**MATERIAL TO PROCESS:**
::::::::

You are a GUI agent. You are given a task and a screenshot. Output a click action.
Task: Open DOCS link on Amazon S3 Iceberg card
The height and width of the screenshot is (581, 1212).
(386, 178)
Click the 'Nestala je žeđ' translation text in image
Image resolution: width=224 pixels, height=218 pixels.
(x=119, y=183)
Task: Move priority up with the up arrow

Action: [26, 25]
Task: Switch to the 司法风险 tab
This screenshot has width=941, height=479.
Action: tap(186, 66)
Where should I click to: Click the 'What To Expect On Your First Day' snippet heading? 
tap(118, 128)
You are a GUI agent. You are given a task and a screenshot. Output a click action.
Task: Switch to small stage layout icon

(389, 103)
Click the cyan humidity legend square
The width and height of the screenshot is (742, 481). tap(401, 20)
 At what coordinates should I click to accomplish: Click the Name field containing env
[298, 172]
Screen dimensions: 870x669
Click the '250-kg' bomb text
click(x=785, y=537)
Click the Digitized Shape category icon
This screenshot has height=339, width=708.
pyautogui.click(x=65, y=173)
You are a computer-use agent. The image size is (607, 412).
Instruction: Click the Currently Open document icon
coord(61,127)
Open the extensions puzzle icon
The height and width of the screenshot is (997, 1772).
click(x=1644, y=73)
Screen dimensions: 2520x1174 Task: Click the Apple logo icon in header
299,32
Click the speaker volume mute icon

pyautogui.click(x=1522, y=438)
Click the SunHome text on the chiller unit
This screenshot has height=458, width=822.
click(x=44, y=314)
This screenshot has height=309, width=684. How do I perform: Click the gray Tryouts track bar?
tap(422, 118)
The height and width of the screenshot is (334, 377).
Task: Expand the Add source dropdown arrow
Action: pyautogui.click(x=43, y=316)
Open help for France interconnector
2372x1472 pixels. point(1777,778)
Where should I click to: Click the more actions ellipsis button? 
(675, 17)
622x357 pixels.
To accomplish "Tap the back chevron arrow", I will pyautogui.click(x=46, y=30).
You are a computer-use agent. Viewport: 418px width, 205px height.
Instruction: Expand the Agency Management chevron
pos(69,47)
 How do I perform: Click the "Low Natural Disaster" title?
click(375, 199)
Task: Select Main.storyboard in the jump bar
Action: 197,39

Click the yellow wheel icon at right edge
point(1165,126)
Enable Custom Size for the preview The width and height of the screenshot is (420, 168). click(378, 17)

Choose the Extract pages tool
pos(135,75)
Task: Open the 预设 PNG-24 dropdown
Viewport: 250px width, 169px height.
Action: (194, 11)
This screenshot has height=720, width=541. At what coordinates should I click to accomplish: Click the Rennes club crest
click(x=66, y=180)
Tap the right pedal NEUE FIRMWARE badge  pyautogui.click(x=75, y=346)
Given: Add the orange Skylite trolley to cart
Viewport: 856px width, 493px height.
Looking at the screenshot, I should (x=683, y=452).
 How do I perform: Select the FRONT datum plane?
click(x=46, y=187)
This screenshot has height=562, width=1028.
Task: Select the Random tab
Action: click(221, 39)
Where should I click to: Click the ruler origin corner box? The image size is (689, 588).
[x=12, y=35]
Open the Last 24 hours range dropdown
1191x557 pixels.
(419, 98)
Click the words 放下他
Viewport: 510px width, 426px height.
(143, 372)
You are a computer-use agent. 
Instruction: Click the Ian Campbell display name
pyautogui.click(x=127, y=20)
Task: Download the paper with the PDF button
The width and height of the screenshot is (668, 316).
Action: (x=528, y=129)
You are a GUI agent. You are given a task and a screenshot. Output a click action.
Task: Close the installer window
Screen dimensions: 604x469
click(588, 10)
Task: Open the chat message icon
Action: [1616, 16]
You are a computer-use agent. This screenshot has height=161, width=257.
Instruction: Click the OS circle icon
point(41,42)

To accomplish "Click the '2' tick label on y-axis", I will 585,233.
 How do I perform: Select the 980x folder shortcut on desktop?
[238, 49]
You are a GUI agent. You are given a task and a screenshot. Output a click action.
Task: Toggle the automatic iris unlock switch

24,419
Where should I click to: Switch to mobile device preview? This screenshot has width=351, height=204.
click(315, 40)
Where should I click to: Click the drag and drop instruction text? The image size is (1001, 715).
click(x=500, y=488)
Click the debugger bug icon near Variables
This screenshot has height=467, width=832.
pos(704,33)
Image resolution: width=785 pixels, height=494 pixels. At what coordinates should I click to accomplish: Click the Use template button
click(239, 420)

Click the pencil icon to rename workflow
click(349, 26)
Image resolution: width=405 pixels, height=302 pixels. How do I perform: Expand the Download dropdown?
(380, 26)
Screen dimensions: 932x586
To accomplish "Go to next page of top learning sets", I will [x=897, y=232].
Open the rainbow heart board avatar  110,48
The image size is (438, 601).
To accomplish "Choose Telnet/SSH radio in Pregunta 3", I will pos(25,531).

::::::::

**DIRECTIONS:**
Copy out every line of the data above verbatim, keeping each line unchanged and in its original order.

**PROBLEM SOLUTION:**
You are a GUI agent. You are given a task and a screenshot. Output a click action.
Task: Open DOCS link on Amazon S3 Iceberg card
The height and width of the screenshot is (581, 1212).
(386, 178)
Click the 'Nestala je žeđ' translation text in image
Image resolution: width=224 pixels, height=218 pixels.
(x=119, y=183)
Task: Move priority up with the up arrow

Action: [26, 25]
Task: Switch to the 司法风险 tab
This screenshot has width=941, height=479.
Action: tap(186, 66)
Where should I click to: Click the 'What To Expect On Your First Day' snippet heading? 
tap(118, 128)
You are a GUI agent. You are given a task and a screenshot. Output a click action.
Task: Switch to small stage layout icon

(389, 103)
Click the cyan humidity legend square
The width and height of the screenshot is (742, 481). tap(401, 20)
 At what coordinates should I click to accomplish: Click the Name field containing env
[298, 172]
Screen dimensions: 870x669
Click the '250-kg' bomb text
click(x=785, y=537)
Click the Digitized Shape category icon
This screenshot has height=339, width=708.
pyautogui.click(x=65, y=173)
You are a computer-use agent. The image size is (607, 412).
Instruction: Click the Currently Open document icon
coord(61,127)
Open the extensions puzzle icon
The height and width of the screenshot is (997, 1772).
click(x=1644, y=73)
Screen dimensions: 2520x1174 Task: Click the Apple logo icon in header
299,32
Click the speaker volume mute icon

pyautogui.click(x=1522, y=438)
Click the SunHome text on the chiller unit
This screenshot has height=458, width=822.
click(x=44, y=314)
This screenshot has height=309, width=684. How do I perform: Click the gray Tryouts track bar?
tap(422, 118)
The height and width of the screenshot is (334, 377).
Task: Expand the Add source dropdown arrow
Action: pyautogui.click(x=43, y=316)
Open help for France interconnector
2372x1472 pixels. point(1777,778)
Where should I click to: Click the more actions ellipsis button? 
(675, 17)
622x357 pixels.
To accomplish "Tap the back chevron arrow", I will pyautogui.click(x=46, y=30).
You are a computer-use agent. Viewport: 418px width, 205px height.
Instruction: Expand the Agency Management chevron
pos(69,47)
 How do I perform: Click the "Low Natural Disaster" title?
click(375, 199)
Task: Select Main.storyboard in the jump bar
Action: 197,39

Click the yellow wheel icon at right edge
point(1165,126)
Enable Custom Size for the preview The width and height of the screenshot is (420, 168). click(378, 17)

Choose the Extract pages tool
pos(135,75)
Task: Open the 预设 PNG-24 dropdown
Viewport: 250px width, 169px height.
Action: (194, 11)
This screenshot has height=720, width=541. At what coordinates should I click to accomplish: Click the Rennes club crest
click(x=66, y=180)
Tap the right pedal NEUE FIRMWARE badge  pyautogui.click(x=75, y=346)
Given: Add the orange Skylite trolley to cart
Viewport: 856px width, 493px height.
Looking at the screenshot, I should (x=683, y=452).
 How do I perform: Select the FRONT datum plane?
click(x=46, y=187)
This screenshot has height=562, width=1028.
Task: Select the Random tab
Action: click(221, 39)
Where should I click to: Click the ruler origin corner box? The image size is (689, 588).
[x=12, y=35]
Open the Last 24 hours range dropdown
1191x557 pixels.
(419, 98)
Click the words 放下他
Viewport: 510px width, 426px height.
(143, 372)
You are a computer-use agent. 
Instruction: Click the Ian Campbell display name
pyautogui.click(x=127, y=20)
Task: Download the paper with the PDF button
The width and height of the screenshot is (668, 316).
Action: (x=528, y=129)
You are a GUI agent. You are given a task and a screenshot. Output a click action.
Task: Close the installer window
Screen dimensions: 604x469
click(588, 10)
Task: Open the chat message icon
Action: [1616, 16]
You are a computer-use agent. This screenshot has height=161, width=257.
Instruction: Click the OS circle icon
point(41,42)

To accomplish "Click the '2' tick label on y-axis", I will 585,233.
 How do I perform: Select the 980x folder shortcut on desktop?
[238, 49]
You are a GUI agent. You are given a task and a screenshot. Output a click action.
Task: Toggle the automatic iris unlock switch

24,419
Where should I click to: Switch to mobile device preview? This screenshot has width=351, height=204.
click(315, 40)
Where should I click to: Click the drag and drop instruction text? The image size is (1001, 715).
click(x=500, y=488)
Click the debugger bug icon near Variables
This screenshot has height=467, width=832.
pos(704,33)
Image resolution: width=785 pixels, height=494 pixels. At what coordinates should I click to accomplish: Click the Use template button
click(239, 420)

Click the pencil icon to rename workflow
click(349, 26)
Image resolution: width=405 pixels, height=302 pixels. How do I perform: Expand the Download dropdown?
(380, 26)
Screen dimensions: 932x586
To accomplish "Go to next page of top learning sets", I will [x=897, y=232].
Open the rainbow heart board avatar  110,48
The image size is (438, 601).
To accomplish "Choose Telnet/SSH radio in Pregunta 3", I will pos(25,531).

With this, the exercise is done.